Rick: Ve orada yatıyor sizin Temel sorun: Sen bir sadakat züppesisin. Evet, Bluetooth, telefonunuzdan veya tabletinizden hoparlörünüze giden yolda sesi sıkıştırır. Ve Pandora gibi hizmetler CD kalitesinde akış sağlamaz (bit hızı "düşük" olmaktan uzak olsa da). Ama biliyor musun? Ne olmuş yani! Kulaklarıma, tüm bu kaynaklar harika geliyor. Bluetooth hoparlörden hiç müzik dinlemedim ve "Vay canına, bu gerçekten üst seviyeyi ortaya çıkarmak için birkaç ekstra bit ile çok daha iyi olurdu" diye düşündüm.

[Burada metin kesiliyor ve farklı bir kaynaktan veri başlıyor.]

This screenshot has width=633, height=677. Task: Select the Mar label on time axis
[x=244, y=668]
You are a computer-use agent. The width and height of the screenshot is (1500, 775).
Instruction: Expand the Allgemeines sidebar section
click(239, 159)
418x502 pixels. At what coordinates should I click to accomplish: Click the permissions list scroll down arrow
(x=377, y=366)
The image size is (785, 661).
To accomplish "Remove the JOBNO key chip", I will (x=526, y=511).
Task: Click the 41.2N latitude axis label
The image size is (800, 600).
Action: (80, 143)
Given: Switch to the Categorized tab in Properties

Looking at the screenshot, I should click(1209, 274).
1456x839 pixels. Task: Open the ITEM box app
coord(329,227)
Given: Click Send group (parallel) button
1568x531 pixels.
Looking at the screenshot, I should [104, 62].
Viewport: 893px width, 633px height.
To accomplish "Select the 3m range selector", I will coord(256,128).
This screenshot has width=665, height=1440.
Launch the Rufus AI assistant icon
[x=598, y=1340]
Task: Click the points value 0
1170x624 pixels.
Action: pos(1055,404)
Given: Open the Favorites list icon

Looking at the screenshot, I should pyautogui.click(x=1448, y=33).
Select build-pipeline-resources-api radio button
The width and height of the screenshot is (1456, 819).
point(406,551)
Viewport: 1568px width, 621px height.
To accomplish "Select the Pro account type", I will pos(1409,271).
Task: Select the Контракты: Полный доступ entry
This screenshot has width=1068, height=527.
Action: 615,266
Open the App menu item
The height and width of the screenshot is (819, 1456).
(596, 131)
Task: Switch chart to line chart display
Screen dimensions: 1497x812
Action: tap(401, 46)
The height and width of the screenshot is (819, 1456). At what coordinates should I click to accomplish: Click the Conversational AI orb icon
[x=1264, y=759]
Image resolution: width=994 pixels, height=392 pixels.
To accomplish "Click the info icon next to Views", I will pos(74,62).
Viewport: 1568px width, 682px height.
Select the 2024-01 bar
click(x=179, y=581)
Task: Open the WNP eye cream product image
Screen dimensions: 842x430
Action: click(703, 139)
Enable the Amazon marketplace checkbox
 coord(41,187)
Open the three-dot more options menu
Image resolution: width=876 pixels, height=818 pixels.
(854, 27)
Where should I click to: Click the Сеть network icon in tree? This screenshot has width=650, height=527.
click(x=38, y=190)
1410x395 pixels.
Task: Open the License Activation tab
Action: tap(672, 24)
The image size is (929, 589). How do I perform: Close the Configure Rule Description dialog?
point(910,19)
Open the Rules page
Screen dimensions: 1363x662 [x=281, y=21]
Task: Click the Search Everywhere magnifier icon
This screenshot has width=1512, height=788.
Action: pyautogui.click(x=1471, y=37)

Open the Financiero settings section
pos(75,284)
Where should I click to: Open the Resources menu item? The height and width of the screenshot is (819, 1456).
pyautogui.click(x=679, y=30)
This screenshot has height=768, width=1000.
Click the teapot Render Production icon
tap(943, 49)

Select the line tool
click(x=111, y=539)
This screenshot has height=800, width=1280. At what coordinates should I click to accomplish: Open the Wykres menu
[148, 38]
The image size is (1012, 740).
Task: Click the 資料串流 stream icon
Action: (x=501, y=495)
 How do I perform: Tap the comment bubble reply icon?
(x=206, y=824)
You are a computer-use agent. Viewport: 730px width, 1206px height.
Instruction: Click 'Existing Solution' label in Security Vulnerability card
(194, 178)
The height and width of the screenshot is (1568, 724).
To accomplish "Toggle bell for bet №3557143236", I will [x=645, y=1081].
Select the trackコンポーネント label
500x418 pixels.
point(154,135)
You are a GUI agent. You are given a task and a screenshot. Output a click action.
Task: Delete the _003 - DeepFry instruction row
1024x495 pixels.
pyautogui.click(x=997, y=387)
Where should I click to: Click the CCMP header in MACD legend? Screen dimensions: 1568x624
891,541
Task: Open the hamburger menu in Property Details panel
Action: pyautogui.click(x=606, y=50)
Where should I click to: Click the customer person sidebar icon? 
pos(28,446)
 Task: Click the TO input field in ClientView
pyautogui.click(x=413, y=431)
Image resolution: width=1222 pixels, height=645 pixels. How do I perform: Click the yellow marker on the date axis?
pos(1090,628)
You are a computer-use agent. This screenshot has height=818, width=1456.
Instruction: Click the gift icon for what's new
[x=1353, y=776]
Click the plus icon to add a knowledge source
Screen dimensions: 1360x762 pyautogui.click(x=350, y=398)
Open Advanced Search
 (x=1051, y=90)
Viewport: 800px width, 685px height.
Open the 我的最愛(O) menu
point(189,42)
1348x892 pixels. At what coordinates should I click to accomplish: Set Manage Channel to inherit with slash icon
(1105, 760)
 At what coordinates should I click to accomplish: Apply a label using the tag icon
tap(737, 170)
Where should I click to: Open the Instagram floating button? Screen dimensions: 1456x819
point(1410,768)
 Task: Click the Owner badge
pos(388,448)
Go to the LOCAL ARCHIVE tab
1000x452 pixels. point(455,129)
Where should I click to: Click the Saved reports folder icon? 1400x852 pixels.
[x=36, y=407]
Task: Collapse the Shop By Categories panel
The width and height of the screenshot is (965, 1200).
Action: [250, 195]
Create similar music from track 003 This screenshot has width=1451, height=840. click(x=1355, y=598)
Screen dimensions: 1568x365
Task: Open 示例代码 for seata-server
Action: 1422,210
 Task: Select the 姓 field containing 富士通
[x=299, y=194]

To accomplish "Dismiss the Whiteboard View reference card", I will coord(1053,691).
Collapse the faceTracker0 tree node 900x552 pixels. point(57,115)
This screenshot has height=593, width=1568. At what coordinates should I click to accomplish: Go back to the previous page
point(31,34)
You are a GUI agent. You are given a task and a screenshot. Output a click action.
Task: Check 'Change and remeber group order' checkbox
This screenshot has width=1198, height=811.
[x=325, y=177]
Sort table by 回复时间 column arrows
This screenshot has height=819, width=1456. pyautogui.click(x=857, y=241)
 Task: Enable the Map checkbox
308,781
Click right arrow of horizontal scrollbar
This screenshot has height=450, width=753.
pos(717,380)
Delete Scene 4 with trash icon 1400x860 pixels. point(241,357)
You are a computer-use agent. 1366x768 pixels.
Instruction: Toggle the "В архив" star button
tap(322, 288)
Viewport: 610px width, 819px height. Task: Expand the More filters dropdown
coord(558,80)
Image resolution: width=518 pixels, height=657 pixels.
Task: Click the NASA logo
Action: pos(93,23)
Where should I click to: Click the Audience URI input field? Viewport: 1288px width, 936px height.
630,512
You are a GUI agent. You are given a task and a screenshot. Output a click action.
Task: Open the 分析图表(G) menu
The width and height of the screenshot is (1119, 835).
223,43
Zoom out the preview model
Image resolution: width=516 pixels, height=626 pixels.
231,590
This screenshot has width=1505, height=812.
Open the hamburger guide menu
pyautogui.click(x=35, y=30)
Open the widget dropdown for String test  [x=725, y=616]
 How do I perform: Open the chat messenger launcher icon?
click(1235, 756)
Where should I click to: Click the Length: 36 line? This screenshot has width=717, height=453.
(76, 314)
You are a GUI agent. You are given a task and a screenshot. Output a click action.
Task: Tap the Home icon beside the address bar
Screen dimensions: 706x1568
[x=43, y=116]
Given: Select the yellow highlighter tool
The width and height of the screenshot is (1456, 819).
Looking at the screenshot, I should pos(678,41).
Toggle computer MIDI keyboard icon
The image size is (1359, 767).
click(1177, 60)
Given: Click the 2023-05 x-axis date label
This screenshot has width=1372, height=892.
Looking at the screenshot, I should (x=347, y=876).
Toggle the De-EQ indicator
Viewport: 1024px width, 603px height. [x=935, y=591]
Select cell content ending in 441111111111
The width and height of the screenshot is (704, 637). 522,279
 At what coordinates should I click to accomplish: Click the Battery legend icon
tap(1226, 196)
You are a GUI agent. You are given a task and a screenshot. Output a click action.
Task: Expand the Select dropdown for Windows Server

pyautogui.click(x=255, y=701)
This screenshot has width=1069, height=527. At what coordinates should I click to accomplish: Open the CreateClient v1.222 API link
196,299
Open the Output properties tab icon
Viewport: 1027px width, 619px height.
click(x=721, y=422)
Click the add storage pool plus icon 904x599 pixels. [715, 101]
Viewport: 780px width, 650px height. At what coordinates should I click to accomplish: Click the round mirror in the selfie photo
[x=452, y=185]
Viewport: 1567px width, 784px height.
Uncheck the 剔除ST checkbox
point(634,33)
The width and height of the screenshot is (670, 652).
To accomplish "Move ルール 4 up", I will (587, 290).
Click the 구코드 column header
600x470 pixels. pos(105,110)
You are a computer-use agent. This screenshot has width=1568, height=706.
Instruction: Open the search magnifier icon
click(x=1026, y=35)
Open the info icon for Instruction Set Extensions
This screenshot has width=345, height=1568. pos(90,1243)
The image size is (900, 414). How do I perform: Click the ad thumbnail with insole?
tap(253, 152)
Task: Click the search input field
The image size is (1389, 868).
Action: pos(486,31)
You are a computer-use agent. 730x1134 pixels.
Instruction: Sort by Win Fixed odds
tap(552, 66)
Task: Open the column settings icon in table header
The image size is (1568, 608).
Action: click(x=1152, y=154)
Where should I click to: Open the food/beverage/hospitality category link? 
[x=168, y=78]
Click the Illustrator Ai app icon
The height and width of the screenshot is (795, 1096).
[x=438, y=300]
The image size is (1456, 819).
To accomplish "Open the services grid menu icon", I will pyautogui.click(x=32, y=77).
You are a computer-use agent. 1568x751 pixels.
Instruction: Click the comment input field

Teknoloji, "yeterince iyi" seviyesine ulaştı ve bu, müzik severlerin çoğu için açıkça "yeterince iyi" - dolayısıyla Bluetooth hoparlörlerinin şaşırtıcı popülaritesi. Bit hızları ve sıkıştırma kimsenin umurunda değil çünkü onlar şarkılarının keyfini çıkarmakla çok meşgul.
Dave: Teknolojiye çimlerinden inmesini söyleyen yaşlı bir adam gibi ses çıkarma riskine rağmen, bu bir problem. 100 yılı aşkın bir süredir ev sesini geliştiriyor, her seferinde aslına uygunluğu biraz iyileştiriyoruz. 60'lı ve 70'li yıllarda, amacın canlı bir konser performansının kalitesine uygun ses kayıtları yapmak olduğu bir zaman vardı. Ve sonra bunu aştık, bu yüzden Sgt Pepper ve Dark Side of the Moon gibi albümler, grubun canlı performansını izlemekten daha iyi bir ses deneyimi yarattı. O andan itibaren, konser ses mühendisleri, canlı gösterilerin orijinal stüdyo kaydı kadar iyi ses vermesi için çabaladılar! Ve şimdi, 30 yıl sonra buradasınız, “FM radyoya az çok eşdeğer olan müzik benim için yeterince iyi. 20 yıl geriye gitmek umurumda değil. Tinny hoparlörler ve bas tepkisinin olmaması yeterince iyi. Eh, sizin için yeterince iyi olabilir efendim, ama hala kulakları tenekeden yapılmamış insanlar var.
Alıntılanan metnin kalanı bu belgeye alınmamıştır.